Extract to read -
How did all that affect the outlook for the dividends of the S&P 500 (Index: SPX)? According to the CME Group's S&P 500 Quarterly Dividend Index, the outcome has been negative across all future quarters through 2023.
Political Calculations is uniquely positioned to demonstrate how negative because we can build off the animated chart we recently featured that illustrated how much the outlook for dividends had improved since the end of 2022 through mid-February 2023. Our new animated chart cycles through the days from 15 February 2023 through 17 March 2023. As you'll see, there's not much negative movement until we get past the halfway point, with the most evaporation happening during the final week of the animation.
The chart shows the expected dividends for the upcoming third and fourth quarters of 2023 have dropped below the levels recorded for the same quarters in 2022. Investors have quickly become far more gloomy than they had been before the bank failures and the Biden administration's response to them.
That's also gloomier than what they expected at the end of 2022, as the rapid negative change in expectations for future dividends during these quarters has more than offset the improvement they recorded earlier in 2023.

Data shown -
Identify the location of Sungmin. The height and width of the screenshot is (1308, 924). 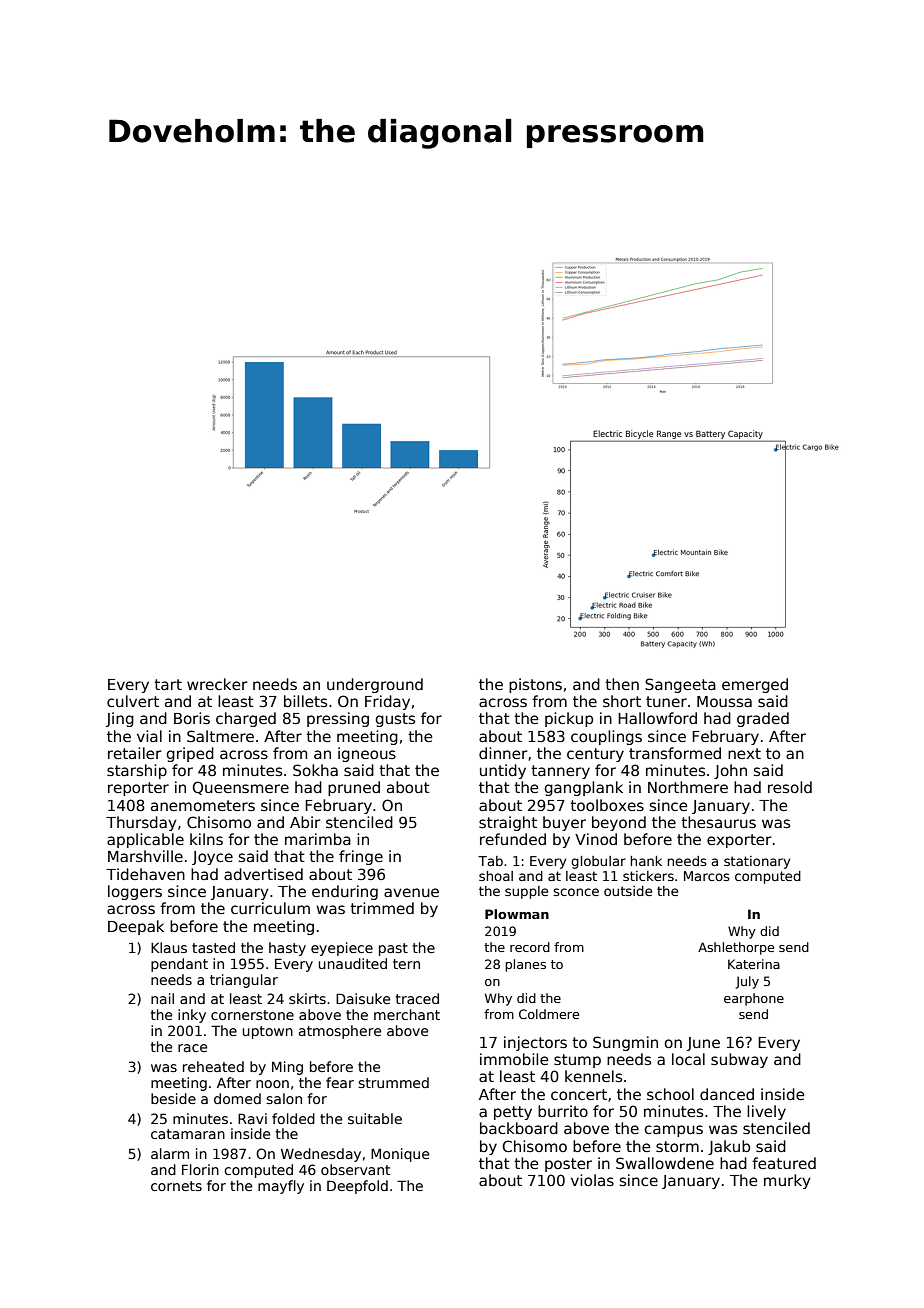
(625, 1043).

Required task 1 -
List every specific calendar quarter, with its year, that the dividend outlook passage names.
Required task 2 -
Summarize the dividend outlook passage in two sentences.
Required task 3 -
According to the dividend outlook passage, what span of days does the new animated chart cycle through?

Exercise solution 1 -
- Third quarter of 2023
- Fourth quarter of 2023
- Third quarter of 2022
- Fourth quarter of 2022

Exercise solution 2 -
The CME Group's S&P 500 Quarterly Dividend Index shows that expected S&P 500 dividends fell for every future quarter through 2023, with most of the drop in the final week of a chart running from 15 February to 17 March 2023. Expected dividends for the third and fourth quarters of 2023 are now below the levels recorded for the same quarters of 2022, which wipes out the improvement investors had expected earlier in 2023.

Exercise solution 3 -
From 15 February 2023 through 17 March 2023.